Juro ante el creador que todo cuanto aquí cuento es cierto.
Diez años atrás vivía en San Nicolás, un pequeño caserío rural ubicado en las márgenes del rio Arrimado.
Como que por ese entonces la situación familiar era bien difícil – económicamente hablando – no podíamos darnos el lujo siquiera de tener una tele. Por ello cada noche ensillaba mi yegua y en ancas nos íbamos mi mujer Laura y yo hasta casa de su hermano para ver la novela de turno.
El recorrido siempre lo hacíamos de noche y debíamos andar unos 3 km desde nuestro rancho hasta la casa del cuñado. A pesar de ser cosa de rutina el viaje, la soledad del paraje, sumada a la abundante espesura del follaje, no dejaba de causarnos cierto escozor que por momentos nos ponía la piel de gallinas.
Esa noche ya habíamos trillado un buen tramo cuando sentí que mi esposa, quien viajaba a mi espalda sobre el lomo del caballo, apretó mi cintura con inusitada fuerza.
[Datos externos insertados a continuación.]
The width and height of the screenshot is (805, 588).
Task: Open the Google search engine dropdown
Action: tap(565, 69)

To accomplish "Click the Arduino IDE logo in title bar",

Extrañado me volteé y cuál fue mi sorpresa al ver que, a nuestro lado, a unos 3 metros de la bestia se desplazaba un pequeño bulto del tamaño y forma parecida a un perro, que emitía un lastimero e irreconocible gemido.
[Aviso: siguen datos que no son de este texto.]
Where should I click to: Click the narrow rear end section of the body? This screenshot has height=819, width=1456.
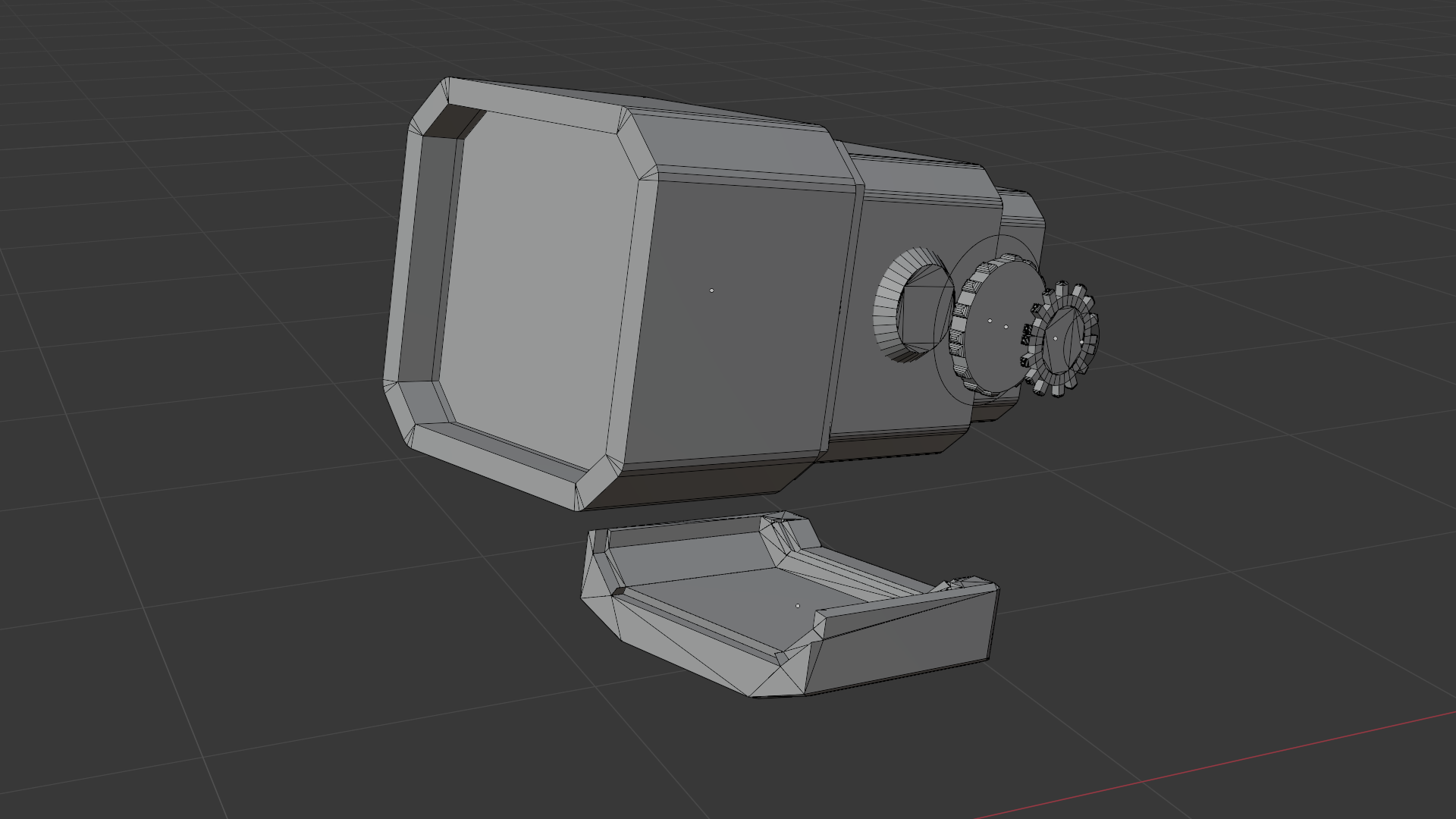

Traté de no darle importancia por no impresionar aún más de lo que ya estaba a mi esposa y continué la marcha sobre la bestia sin emitir palabra; como si meter la cabeza en la arena pudiese hacer desaparecer aquel enigma.
Dos minutos después percibí por los temblores de mi esposa que algo nuevo estaba aconteciendo. Al voltearme quedé estupefacto. El bulto había crecido y ahora alcanzaba la estatura de un ternero. Ahora pude verle un poco mejor al despejarse el cielo por un instante e incidir sobre nosotros un rayo de luna. Ciertamente el esperpento parecía un perro, pero hasta donde pude apreciar su cara carecía de boca y ojos.
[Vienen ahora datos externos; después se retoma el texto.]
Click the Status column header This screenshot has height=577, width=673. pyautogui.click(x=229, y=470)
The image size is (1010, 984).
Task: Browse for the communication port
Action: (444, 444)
Ante la falta de una respuesta lógica y verdaderamente aterrado decidí espolear al animal y cruzar al otro lado del camino por ver si lo superábamos. Cuál no sería nuestra sorpresa al llegar a la otra rivera del camino y descubrir que el tenebroso acompañante nos estaba esperando, sólo que su tamaño había aumentado considerablemente y ahora igualaba en tamaño a Rocío, nuestra yegua.
Sin pensarlo dos veces clavé las espuelas al animal y quemamos el kilómetro que quedaba en tiempo record. Al llegar a casa del cuñado nos esperaba el espectro. A la casa familiar entramos gritando. Esa noche la yegua pernoctó fuera del corral y sin amarre. Esa noche no saldríamos al patio ni forzados por la más urgente de las necesidades.